Par Alexandre Fontaine Rousseau

I love talking about nothing. It is the only thing I know anything about.

- Oscar Wilde

C'est sur cette citation du célèbre dramaturge irlandais Oscar Wilde que se termine Breakfast on Pluto, le plus récent film du réalisateur irlandais Neil Jordan. La phrase, à elle seule, résume tout ce qu'il y a à dire sur le quinzième long-métrage de Jordan. Petite chronique frivole brassant à nouveau les principaux thèmes du Crying Game de 1993, à savoir la question de l'identité sexuelle et celle du terrorisme irlandais, Breakfast On Pluto est un film léger à prendre à la légère. Ceux qui s'attendaient à un coup de poing dans la lignée de The Butcher Boy, une première association des plus convaincantes entre Jordan et l'auteur Patrick McCabe, sont priés de réviser leurs attentes. Vaguement sulfureux mais somme toute très rangé, le film de Jordan a tout pour se mériter au Québec l'étiquette paresseuse de C.R.A.Z.Y. irlandais: l'obsession musicale y est, tout comme le thème de l'homosexualité placé dans le cadre d'un milieu conservateur.

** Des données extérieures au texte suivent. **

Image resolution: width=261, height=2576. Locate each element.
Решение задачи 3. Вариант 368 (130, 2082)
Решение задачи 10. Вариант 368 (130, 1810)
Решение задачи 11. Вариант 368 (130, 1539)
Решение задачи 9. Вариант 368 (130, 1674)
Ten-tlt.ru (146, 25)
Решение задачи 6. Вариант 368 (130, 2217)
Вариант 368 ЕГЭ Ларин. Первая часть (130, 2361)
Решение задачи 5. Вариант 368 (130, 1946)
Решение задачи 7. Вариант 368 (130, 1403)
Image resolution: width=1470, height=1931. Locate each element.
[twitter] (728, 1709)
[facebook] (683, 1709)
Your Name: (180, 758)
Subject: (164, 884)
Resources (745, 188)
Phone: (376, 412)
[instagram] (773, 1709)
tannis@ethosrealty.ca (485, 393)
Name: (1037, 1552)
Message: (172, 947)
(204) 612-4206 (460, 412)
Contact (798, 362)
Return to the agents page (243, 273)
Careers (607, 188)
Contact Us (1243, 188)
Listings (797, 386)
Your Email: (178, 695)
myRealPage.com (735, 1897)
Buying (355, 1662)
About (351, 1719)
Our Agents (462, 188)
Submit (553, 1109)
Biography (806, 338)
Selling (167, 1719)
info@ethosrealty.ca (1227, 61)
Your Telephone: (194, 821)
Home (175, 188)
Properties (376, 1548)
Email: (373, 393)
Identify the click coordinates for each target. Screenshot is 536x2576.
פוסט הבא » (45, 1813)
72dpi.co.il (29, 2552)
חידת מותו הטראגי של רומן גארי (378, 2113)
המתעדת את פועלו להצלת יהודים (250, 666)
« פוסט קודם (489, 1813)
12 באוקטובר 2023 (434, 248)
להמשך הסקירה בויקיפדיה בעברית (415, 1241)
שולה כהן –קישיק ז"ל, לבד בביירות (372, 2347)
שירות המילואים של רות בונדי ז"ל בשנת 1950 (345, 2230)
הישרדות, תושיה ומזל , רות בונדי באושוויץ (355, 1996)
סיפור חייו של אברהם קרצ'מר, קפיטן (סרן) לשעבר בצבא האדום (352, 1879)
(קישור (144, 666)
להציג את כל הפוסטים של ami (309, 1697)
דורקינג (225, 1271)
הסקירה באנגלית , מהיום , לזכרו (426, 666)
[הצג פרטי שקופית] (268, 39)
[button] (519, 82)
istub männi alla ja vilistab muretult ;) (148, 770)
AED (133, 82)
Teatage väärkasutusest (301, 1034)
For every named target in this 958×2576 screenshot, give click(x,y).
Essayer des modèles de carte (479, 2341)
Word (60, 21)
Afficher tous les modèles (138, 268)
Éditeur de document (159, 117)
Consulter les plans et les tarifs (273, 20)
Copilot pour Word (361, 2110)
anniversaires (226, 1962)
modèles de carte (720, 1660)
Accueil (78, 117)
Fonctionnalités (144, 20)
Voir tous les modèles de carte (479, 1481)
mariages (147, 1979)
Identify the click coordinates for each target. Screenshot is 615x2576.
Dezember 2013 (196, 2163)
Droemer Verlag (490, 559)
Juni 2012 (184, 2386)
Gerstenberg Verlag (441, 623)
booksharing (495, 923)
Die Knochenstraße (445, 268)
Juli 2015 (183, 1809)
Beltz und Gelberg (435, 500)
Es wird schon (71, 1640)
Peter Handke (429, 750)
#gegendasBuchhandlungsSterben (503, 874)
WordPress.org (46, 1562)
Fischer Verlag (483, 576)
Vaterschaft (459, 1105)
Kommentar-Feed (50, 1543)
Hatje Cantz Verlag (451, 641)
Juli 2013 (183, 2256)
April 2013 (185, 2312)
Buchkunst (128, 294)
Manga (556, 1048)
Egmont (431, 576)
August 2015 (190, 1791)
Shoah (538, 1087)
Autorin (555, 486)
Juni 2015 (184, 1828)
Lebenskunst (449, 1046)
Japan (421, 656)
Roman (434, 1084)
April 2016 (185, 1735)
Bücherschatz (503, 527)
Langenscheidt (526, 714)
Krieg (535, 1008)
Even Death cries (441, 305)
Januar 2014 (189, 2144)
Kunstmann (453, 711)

Autour du parcours de Patrick «Kitten» McBrady, un jeune homme efféminé né dans l'Irlande catholique des années 60, Neil Jordan présente encore une fois les déchirements socio-politiques de son pays de la perspective d'excentriques et de marginaux. Mais son film aspire surtout à raconter de façon extrêmement littéraire voire même romantique l'histoire de Kitten qui ira jusqu'à Londres pour retrouver sa mère. En découle malheureusement une construction épisodique subdivisant l'histoire en 36 chapitres, dont quelques-uns sont de trop, qui n'arrive pas à s'affranchir de la forme du roman de McCabe. Malgré quelques longueurs, Jordan arrive néanmoins à nous garder rivé à l'écran grâce à son talent de conteur remarquable et à son indéniable flair visuel.

La recette est bien connue et a fait ses preuves il y a bien longtemps: mélangeant en parts égales humour et drame, Breakfast On Pluto présente les expériences éprouvantes puis la rédemption de son personnage principal sur un ton doux-amer tempéré et senti. Ça fonctionne. Pour la surprise, on repassera. Mais on retient surtout du film son incroyable distribution. La performance marquante de Cillian Murphy en jeune travesti devrait confirmer une bonne fois pour toute son statut de chouchou du public et Liam Neeson s'avère égal à lui-même dans le rôle d'un prêtre catholique bouleversé par les frasques du jeune homme.

Quelques séquences s'avèrent sublimes: un splendide lien visuel unit le confessionnal du village natal de Kitten à l'isoloir d'un peep show londonien et l'intervention à quelques reprises de deux oiseaux un peu philosophes s'avère une touche franchement inspirée. Mais les mots d'Oscar Wilde résonnent malheureusement tout le long du film: Breakfast On Pluto est une bonne histoire bien racontée, point à la ligne. Ceux qui vont au cinéma pour se faire raconter la vie d'individus fictifs en auront pour leur argent. Mais le nouveau film de Neil Jordan demeure une expérience cinématographique plutôt vide.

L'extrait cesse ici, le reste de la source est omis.